L'intervention de l'escouade anti-émeute ce matin ne décourage pas les travailleurs d'Aveos, qui s'est placée hier sous la protection de la loi sur la faillite.

Après l'attroupement ce matin près des bureaux d'Air Canada, boulevard Côte-Vertu à Dorval, ils comptent bien attirer l'attention de Québec et Ottawa.

«Allez les boys, on lâche pas!»

Malgré le passage de l'escouade anti-émeute, les travailleurs mis à pied veulent tenir le coup. Ce matin, peu avant 11h, leur sit-in devant les bureaux d'Air Canada a été bousculé par une intervention policière.

Air-Canada a obtenu ce matin une injonction interdisant aux employés de bloquer l'accès à leurs bureaux.  Mais ceux-ci ont refusé de céder le passage, et la police a employé sa méthode «habituelle», dit le porte-parole du SPVM Daniel Lacoursière, pour aider les employés d'Air Canada à se frayer un chemin jusqu'à leurs bureaux.

Un homme de 39 ans a été arrêté en vertu du règlement municipal de Dorval. Aucun poivre n'a été utilisé, selon la police.

Cette affirmation fait tousser certains manifestants.

«On nous a poivré, et poussé la matraque dans le dos, pour que les exécutifs puissent passer. C'est pas le fun, s'indigne Lyne Ste-Marie. Nous, tout ce qu'on veut, c'est pouvoir nourrir nos enfants, puis on se fait pousser pour laisser la place aux cadres qui viennent empocher des millions».

Deux heures plus tard, les choses sont revenues au calme, boulevard Côte-Vertu. Mais chez les anciens employés mis à pied, l'indignation et l'exaspération restent.

Colère

«On a tout vécu: le 11 septembre, le SRAS, la crise économique. À chaque fois, c'est la même chose: des diminutions de salaire, et depuis dimanche, c'est le grand coup», soupire François Cyr, mis à pied après 23 ans de services pour Air Canada.

La compagnie aérienne va continuer à «engranger des profits» tout en offrant des «services à rabais», dit M. Cyr, qui a passé plusieurs heures ce matin à promener un panneau portant l'inscription: «les employés en ont plein le cul».

Après l'intervention de la police, certains employés ont pu récupérer leur matériel dans l'atelier d'Aveos, en dépit du refus initial d'Air Canada.

Sur le boulevard Côte-Vertu fermé à la circulation, Carlos Arauyo se fraye un passage parmi les manifestants, poussant un  chariot dans lequel sont entreposés ses outils: C'est tout ce qui lui reste des 35 années passées à travailler pour Air Canada.

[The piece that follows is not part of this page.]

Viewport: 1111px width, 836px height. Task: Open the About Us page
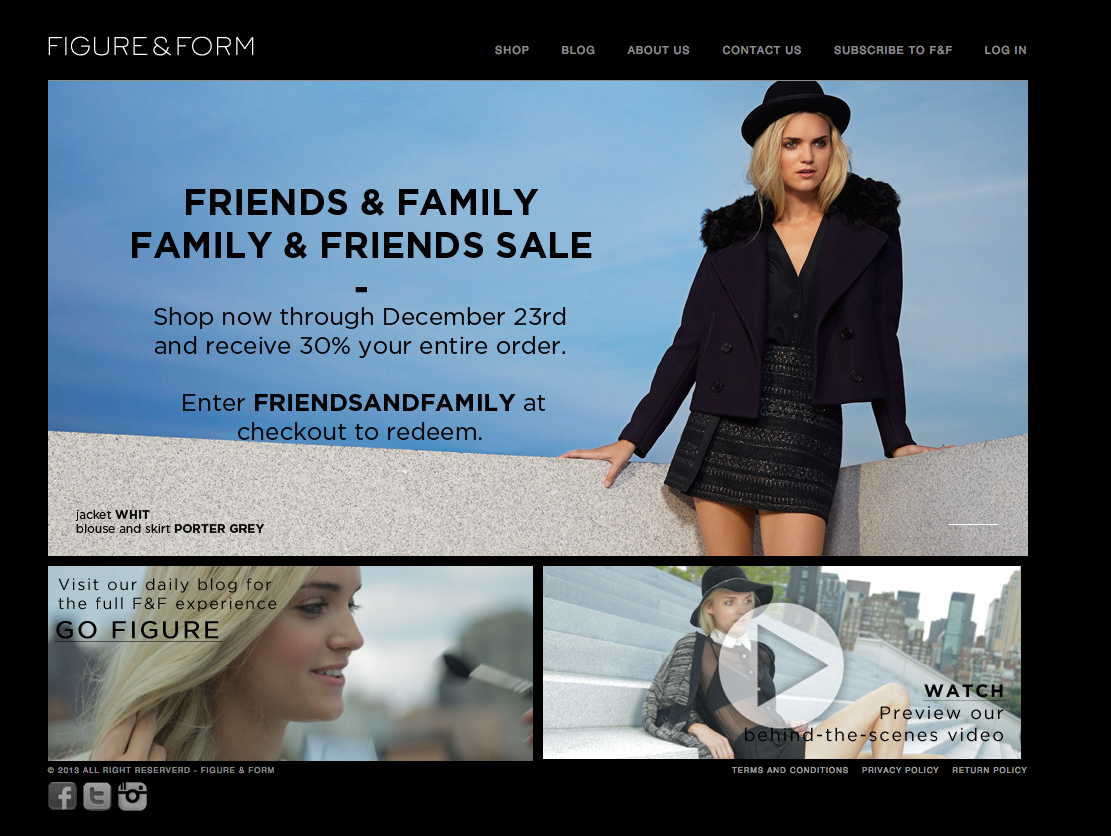[658, 50]

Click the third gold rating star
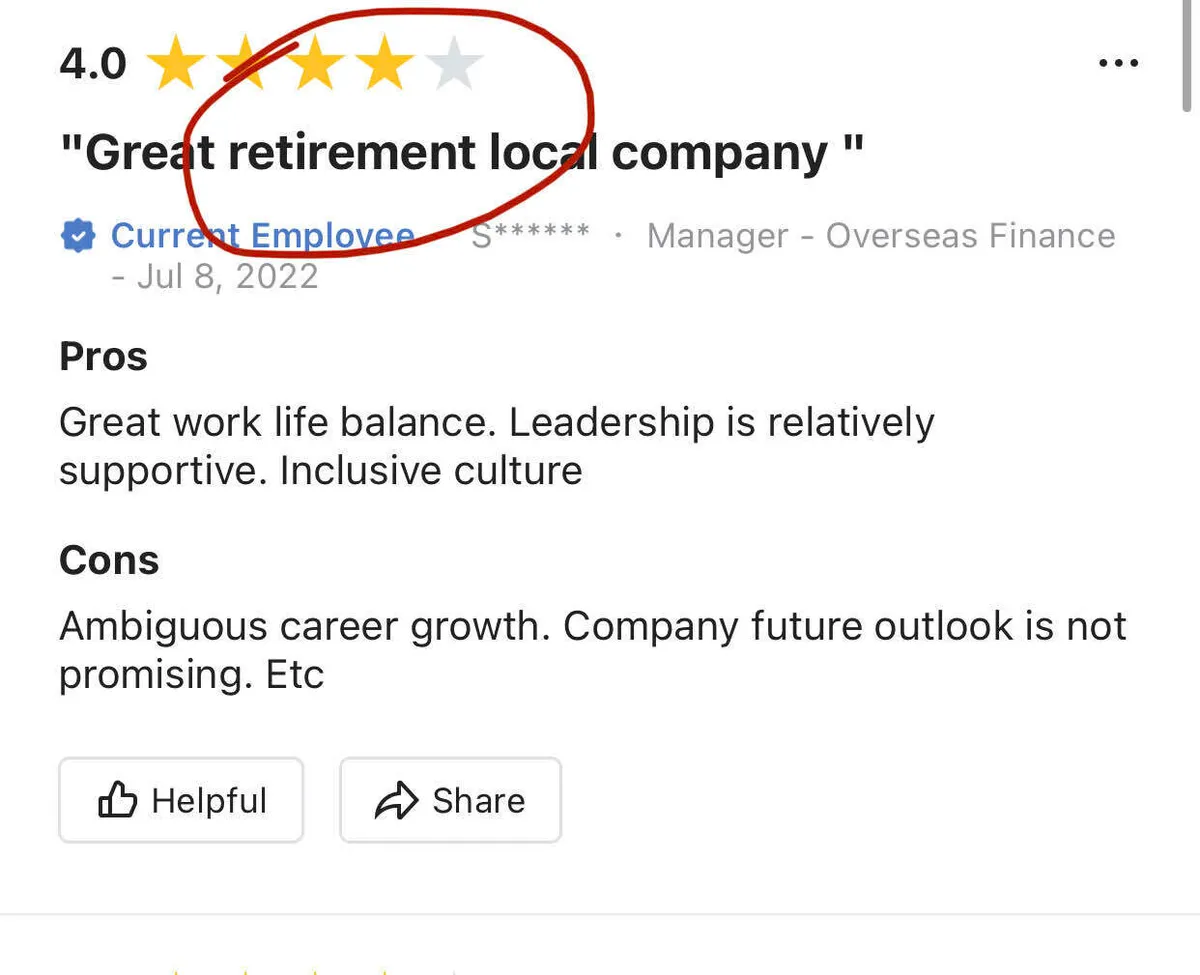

«Je ne savais même pas qu'on était fermés avant qu'on me dise de venir chercher mes affaires. C'est dommage, dit-il, une canette de bière à la main. M. Harper laisse l'ouvrage partir, puis on va tous finir sur le chômage.»

«Des gens en détresse, on en a beaucoup», dit Daniel Lépine, coordinateur au programme d'aide aux employés d'Aveos.

Dimanche soir, ses collègues comme lui-même ont reçu un appel de leur employeur, leur demandant de ne pas rentrer au travail le lendemain. Depuis, les mauvaises nouvelles se succèdent, et bien des questions restent sans réponse.

Ainsi, il se demande quand Aveos va payer les 16 semaines de salaire en préavis de son licenciement, et son 4%.

«Le gouvernement fait rien, tranche-t-il. Personne ne m'appuie: je paie 1500 piasses d'impôt aux deux semaines, et j'en ai pas plus (de services)»,

Se faire entendre à Québec et à Ottawa

L'entreprise supprime 1175 emplois, dont 500 à Montréal. Les 2600 employés d'Aveos ont appris hier la fermeture de plusieurs usines, en raison de pertes de 16 millions $ en moins de deux mois.

Des pertes attribuables à une réduction des commandes de son principal client: Air Canada.

Pour Jean Poirier, vice-président de la section 1751 de l'Association internationale des machinistes et des travailleurs de l'aérospatial (AIMTA), tous les travailleurs ont maintenant une bataille à mener: maintenir leurs emplois dans les centres d'entretien au Canada plutôt que de confier cette tâche à des sous-traitants étrangers.

«On veut ramener les jobs ici, redevenir la famille de la maintenance», dit-il.

Et pour ça, les travailleurs sont prêts à se faire entendre: ils iront demain matin à Québec, et la semaine prochaine, à Ottawa.

«On va en mettre de la pression. Je peux pas croire que Québec va accepter d'envoyer les jobs dans des dictatures ou des pays aux salaires minables. Si ça bouge pas, on est aussi de ramener des dictateurs ici», estime-t-il.

«On plantera des tentes sur la colline s'il le faut».